-- Start --

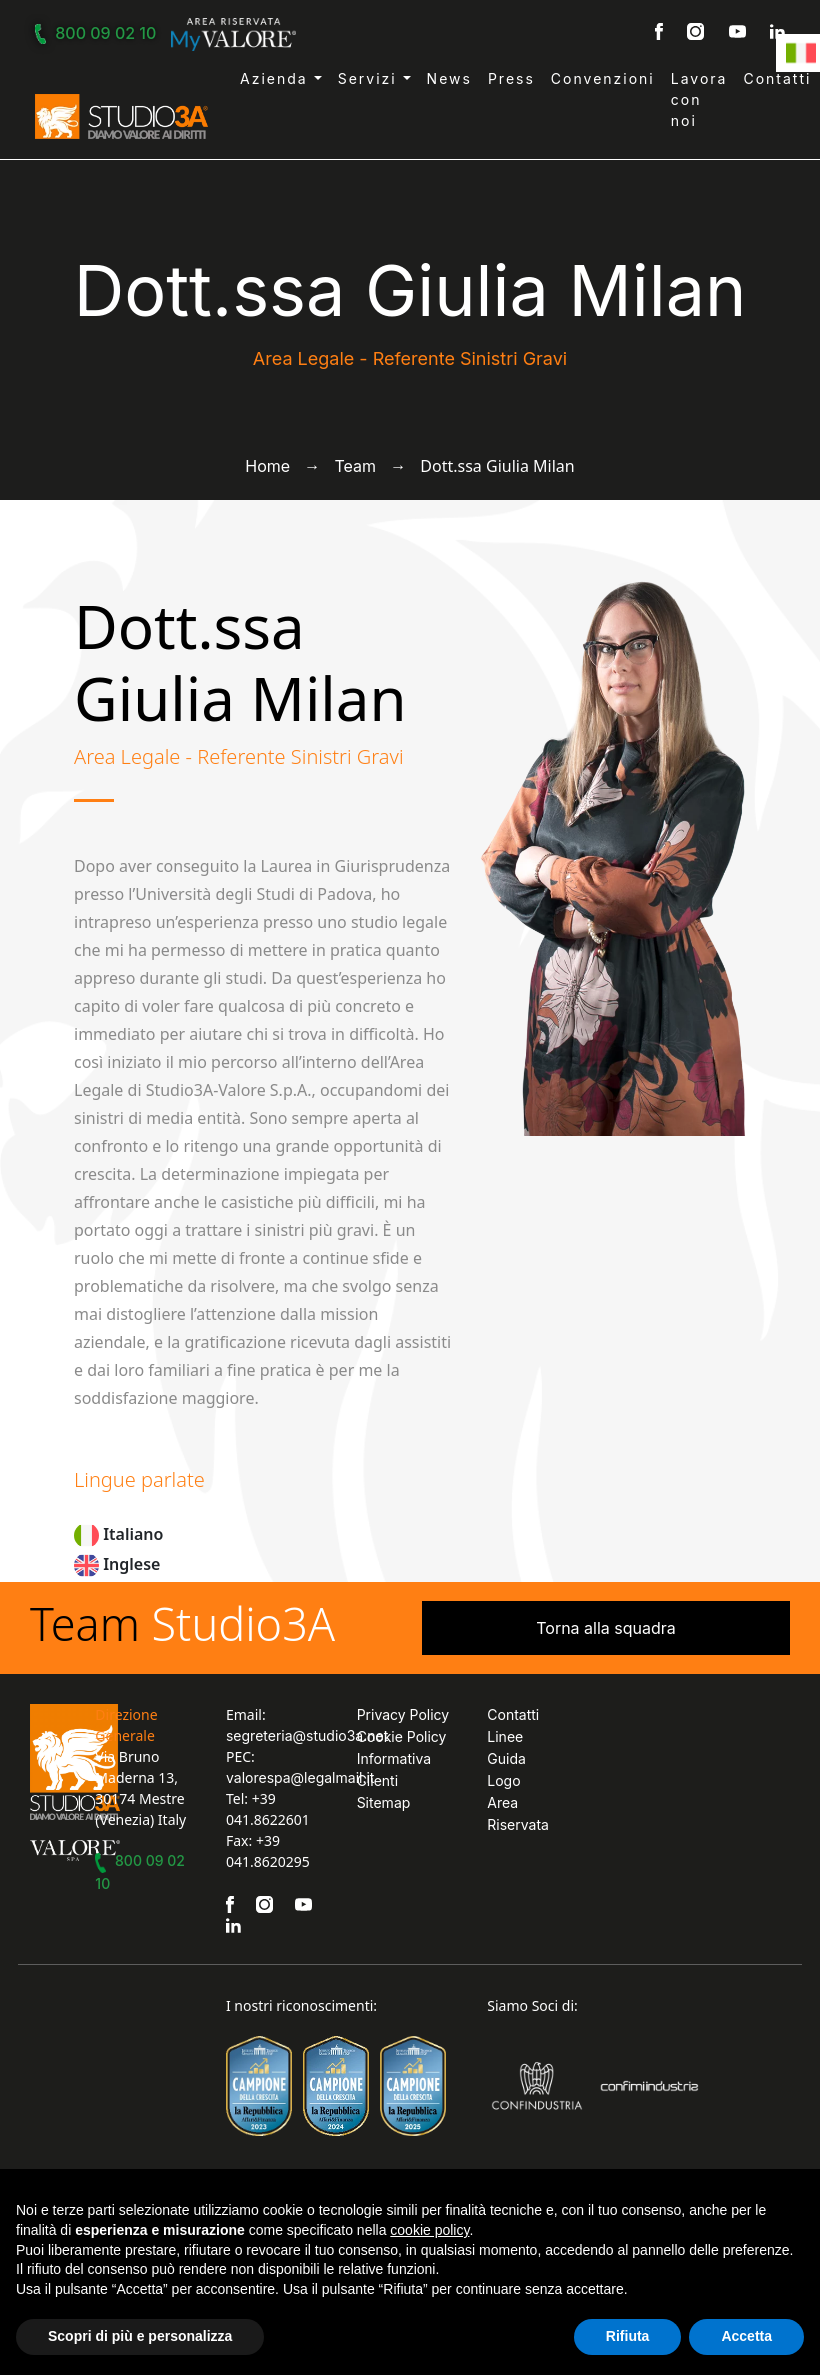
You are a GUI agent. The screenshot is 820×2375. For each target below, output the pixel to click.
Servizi (370, 78)
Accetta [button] (746, 2336)
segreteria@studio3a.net (307, 1735)
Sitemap (384, 1802)
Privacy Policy (403, 1714)
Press (511, 78)
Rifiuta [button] (628, 2336)
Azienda (277, 78)
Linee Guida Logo (506, 1758)
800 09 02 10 (98, 33)
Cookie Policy (402, 1736)
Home (267, 466)
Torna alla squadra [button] (606, 1628)
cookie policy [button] (429, 2230)
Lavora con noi (699, 99)
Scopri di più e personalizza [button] (140, 2336)
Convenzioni (603, 78)
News (449, 78)
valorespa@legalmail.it (300, 1777)
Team (355, 466)
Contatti (777, 78)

-- End --

# Exercise objective
Rewrite all the records with "Sitemap" replaced by "Mappa del sito" and everything else unchanged. Leave out the pictures.

# Result for this task
You are a GUI agent. The screenshot is 820×2375. For each target below, output the pixel to click.
Servizi (370, 78)
Accetta [button] (746, 2336)
segreteria@studio3a.net (307, 1735)
Mappa del sito (384, 1802)
Privacy Policy (403, 1714)
Press (511, 78)
Rifiuta [button] (628, 2336)
Azienda (277, 78)
Linee Guida Logo (506, 1758)
800 09 02 10 (98, 33)
Cookie Policy (402, 1736)
Home (267, 466)
Torna alla squadra [button] (606, 1628)
cookie policy [button] (429, 2230)
Lavora con noi (699, 99)
Scopri di più e personalizza [button] (140, 2336)
Convenzioni (603, 78)
News (449, 78)
valorespa@legalmail.it (300, 1777)
Team (355, 466)
Contatti (777, 78)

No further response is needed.